▶ _Work to complete_:
Rewrite the entries below with every "GUI agent" changed to "interface assistant", leaving everything else as it is.

———

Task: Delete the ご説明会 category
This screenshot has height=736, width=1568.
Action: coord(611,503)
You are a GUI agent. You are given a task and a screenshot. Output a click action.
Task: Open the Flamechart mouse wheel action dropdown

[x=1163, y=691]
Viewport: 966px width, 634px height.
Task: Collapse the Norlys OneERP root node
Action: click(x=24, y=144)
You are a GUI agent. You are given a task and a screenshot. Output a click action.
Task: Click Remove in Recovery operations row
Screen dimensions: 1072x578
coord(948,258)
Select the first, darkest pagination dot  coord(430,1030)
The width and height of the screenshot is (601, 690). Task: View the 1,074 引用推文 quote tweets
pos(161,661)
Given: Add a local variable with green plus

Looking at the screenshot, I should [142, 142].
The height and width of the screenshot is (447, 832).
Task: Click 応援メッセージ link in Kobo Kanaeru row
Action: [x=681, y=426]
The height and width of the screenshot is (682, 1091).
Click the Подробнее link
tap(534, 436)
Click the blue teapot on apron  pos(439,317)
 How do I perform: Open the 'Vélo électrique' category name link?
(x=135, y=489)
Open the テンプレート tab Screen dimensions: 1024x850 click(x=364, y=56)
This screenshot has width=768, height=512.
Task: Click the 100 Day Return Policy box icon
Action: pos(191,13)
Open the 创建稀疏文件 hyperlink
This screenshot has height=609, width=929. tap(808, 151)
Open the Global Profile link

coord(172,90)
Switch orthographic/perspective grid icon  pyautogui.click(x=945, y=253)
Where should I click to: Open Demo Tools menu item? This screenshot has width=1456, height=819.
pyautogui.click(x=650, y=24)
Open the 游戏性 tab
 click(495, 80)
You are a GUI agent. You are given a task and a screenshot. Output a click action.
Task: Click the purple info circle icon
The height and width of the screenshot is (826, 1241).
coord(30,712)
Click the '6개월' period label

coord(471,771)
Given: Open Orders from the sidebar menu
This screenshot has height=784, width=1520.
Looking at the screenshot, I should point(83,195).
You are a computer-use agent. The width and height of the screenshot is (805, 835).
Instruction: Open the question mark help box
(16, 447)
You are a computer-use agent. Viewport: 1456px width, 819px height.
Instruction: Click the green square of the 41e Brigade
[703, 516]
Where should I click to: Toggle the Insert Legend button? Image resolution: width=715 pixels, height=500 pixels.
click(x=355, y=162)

———

▶ _Completed task_:
Task: Delete the ご説明会 category
This screenshot has height=736, width=1568.
Action: coord(611,503)
You are a interface assistant. You are given a task and a screenshot. Output a click action.
Task: Open the Flamechart mouse wheel action dropdown

[x=1163, y=691]
Viewport: 966px width, 634px height.
Task: Collapse the Norlys OneERP root node
Action: click(x=24, y=144)
You are a interface assistant. You are given a task and a screenshot. Output a click action.
Task: Click Remove in Recovery operations row
Screen dimensions: 1072x578
coord(948,258)
Select the first, darkest pagination dot  coord(430,1030)
The width and height of the screenshot is (601, 690). Task: View the 1,074 引用推文 quote tweets
pos(161,661)
Given: Add a local variable with green plus

Looking at the screenshot, I should [142, 142].
The height and width of the screenshot is (447, 832).
Task: Click 応援メッセージ link in Kobo Kanaeru row
Action: [x=681, y=426]
The height and width of the screenshot is (682, 1091).
Click the Подробнее link
tap(534, 436)
Click the blue teapot on apron  pos(439,317)
 How do I perform: Open the 'Vélo électrique' category name link?
(x=135, y=489)
Open the テンプレート tab Screen dimensions: 1024x850 click(x=364, y=56)
This screenshot has width=768, height=512.
Task: Click the 100 Day Return Policy box icon
Action: pos(191,13)
Open the 创建稀疏文件 hyperlink
This screenshot has height=609, width=929. tap(808, 151)
Open the Global Profile link

coord(172,90)
Switch orthographic/perspective grid icon  pyautogui.click(x=945, y=253)
Where should I click to: Open Demo Tools menu item? This screenshot has width=1456, height=819.
pyautogui.click(x=650, y=24)
Open the 游戏性 tab
 click(495, 80)
You are a interface assistant. You are given a task and a screenshot. Output a click action.
Task: Click the purple info circle icon
The height and width of the screenshot is (826, 1241).
coord(30,712)
Click the '6개월' period label

coord(471,771)
Given: Open Orders from the sidebar menu
This screenshot has height=784, width=1520.
Looking at the screenshot, I should point(83,195).
You are a computer-use agent. The width and height of the screenshot is (805, 835).
Instruction: Open the question mark help box
(16, 447)
You are a computer-use agent. Viewport: 1456px width, 819px height.
Instruction: Click the green square of the 41e Brigade
[703, 516]
Where should I click to: Toggle the Insert Legend button? Image resolution: width=715 pixels, height=500 pixels.
click(x=355, y=162)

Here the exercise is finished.